For (2), your solution is probably fine because it’s just ~3 add instructions. Another method could be to shuffle and add, and then shuffle and add again. But that would be 3 or 4 instructions, so it probably won’t be faster. I haven’t benchmarked anything related to your question.

synthi · July 9, 2020, 8:37pm

what’s the solution if the phase advancement is much bigger than 1.0 ? (where you need a while(phi >= 1.0) phi -= 1.0;)

Vortico · July 9, 2020, 8:47pm

Oh yeah, I forgot this is what I do in all my oscillators. Shorter code too.

phase -= simd::floor(phase);

Squinky · July 10, 2020, 12:21am

haha - i remember that trick from your oscillators

q8fuel · July 10, 2020, 6:44am

Thanks all for the replies Great community!

(1): perfect, I’ve fixed it, thanks.

(2): are SSE3 supposed to be used in Rack @Vortico? Or only SSE2? Not sure about compatibility…

Also…

what a great trick

carbon14 · July 10, 2020, 6:55am

All x64 native processors are mandated to support SSE2. Not all of them support SSE3. If your code tries to run an SSE3 instruction on a processor which doesn’t support it, it will complain, probably quite badly.

You can either write your own code to detect if SSE3 is supported, and then choose between two different implementations of your function, or some compilers are capable of including the detection code for you if you supply alternatives implementations.

Vortico · July 10, 2020, 4:07pm

Rack is built with -march=nocona, so you can use MMX, SSE, SSE2 and SSE3. Rack v3 will likely add AVX.

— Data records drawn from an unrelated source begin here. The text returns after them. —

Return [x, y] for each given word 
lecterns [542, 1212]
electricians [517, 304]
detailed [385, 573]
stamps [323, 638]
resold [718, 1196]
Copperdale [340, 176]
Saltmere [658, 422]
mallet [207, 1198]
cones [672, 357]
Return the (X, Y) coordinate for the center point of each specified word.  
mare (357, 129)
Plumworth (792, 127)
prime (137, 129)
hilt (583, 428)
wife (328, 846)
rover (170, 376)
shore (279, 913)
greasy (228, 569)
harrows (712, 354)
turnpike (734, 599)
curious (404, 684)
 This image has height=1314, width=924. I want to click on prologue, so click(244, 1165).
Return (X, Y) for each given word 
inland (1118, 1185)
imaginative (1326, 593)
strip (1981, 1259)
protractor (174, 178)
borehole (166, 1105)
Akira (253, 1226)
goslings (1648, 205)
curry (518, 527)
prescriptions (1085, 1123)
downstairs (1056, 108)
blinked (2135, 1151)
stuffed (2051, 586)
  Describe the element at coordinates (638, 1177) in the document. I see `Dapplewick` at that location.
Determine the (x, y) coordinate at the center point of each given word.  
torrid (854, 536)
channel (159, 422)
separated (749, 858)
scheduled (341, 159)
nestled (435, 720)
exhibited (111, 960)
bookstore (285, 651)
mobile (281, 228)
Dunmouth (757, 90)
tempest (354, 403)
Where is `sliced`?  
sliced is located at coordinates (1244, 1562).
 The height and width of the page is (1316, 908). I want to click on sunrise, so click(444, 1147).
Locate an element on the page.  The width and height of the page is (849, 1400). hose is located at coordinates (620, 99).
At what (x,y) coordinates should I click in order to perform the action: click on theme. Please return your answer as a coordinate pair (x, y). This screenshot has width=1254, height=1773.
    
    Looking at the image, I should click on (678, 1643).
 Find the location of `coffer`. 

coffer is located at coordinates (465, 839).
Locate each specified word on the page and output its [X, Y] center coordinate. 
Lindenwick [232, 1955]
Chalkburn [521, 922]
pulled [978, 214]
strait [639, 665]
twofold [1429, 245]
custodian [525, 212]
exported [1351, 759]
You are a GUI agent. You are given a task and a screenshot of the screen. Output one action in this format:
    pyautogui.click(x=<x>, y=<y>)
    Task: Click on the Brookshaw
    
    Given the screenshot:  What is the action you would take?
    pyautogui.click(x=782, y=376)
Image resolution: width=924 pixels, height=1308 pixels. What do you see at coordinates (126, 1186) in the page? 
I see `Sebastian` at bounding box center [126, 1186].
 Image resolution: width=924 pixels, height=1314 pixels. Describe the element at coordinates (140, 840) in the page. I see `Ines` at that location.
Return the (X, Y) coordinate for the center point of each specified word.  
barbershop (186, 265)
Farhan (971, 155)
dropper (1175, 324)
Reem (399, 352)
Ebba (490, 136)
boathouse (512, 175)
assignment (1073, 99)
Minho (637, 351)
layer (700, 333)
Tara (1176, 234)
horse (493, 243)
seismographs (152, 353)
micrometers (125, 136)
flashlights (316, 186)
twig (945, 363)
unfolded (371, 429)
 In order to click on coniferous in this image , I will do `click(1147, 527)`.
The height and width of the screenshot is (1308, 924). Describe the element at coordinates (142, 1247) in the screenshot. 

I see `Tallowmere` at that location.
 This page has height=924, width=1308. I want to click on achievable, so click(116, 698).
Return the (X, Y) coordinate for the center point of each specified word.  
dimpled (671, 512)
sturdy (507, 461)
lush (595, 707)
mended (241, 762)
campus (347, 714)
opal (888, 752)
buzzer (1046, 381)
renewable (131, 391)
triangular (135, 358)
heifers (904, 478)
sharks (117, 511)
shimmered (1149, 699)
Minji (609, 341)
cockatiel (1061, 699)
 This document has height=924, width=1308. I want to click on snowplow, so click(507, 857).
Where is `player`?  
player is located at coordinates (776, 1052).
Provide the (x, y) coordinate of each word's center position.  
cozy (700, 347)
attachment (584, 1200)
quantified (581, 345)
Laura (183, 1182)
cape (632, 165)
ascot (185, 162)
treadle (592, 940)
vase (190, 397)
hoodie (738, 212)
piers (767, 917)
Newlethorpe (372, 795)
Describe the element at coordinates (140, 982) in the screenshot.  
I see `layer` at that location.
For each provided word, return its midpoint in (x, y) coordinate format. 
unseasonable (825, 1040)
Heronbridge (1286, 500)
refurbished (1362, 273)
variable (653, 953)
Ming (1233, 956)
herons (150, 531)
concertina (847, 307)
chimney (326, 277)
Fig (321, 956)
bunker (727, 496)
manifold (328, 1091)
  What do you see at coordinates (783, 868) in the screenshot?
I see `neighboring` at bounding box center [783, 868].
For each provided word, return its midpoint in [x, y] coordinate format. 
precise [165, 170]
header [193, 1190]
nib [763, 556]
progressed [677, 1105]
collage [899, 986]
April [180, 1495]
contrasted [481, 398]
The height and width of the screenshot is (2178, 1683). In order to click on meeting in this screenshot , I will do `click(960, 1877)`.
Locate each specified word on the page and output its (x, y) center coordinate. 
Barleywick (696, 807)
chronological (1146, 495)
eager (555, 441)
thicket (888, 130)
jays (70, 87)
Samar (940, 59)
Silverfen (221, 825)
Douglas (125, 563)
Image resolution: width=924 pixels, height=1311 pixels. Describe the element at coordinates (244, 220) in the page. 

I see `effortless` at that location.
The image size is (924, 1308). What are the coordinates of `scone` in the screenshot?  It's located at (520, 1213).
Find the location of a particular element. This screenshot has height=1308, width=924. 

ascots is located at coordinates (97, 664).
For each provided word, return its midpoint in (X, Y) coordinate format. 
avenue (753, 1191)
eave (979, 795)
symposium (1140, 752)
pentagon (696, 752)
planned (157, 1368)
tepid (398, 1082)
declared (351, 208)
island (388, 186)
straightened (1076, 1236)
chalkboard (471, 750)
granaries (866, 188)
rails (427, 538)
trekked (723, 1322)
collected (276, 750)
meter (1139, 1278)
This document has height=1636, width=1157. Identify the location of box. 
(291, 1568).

marc_boule · July 13, 2020, 12:31pm

Interesting critique by Linus Torvalds regarding AVX-512 in particular:

https://www.phoronix.com/scan.php?page=news_item&px=Linus-Torvalds-On-AVX-512

After looking at the sheer number of instructions in AVX-512, it’s not surprising… man that set is huge:

https://software.intel.com/sites/landingpage/IntrinsicsGuide/#techs=AVX_512

Squinky · July 13, 2020, 2:53pm

Well, I think when he talks about “special case garbage” he’s talking about audio, which we all happen to care about. Now it’s true that 512 is a little big to be that useful in VCV, but it would be quite useful in VST.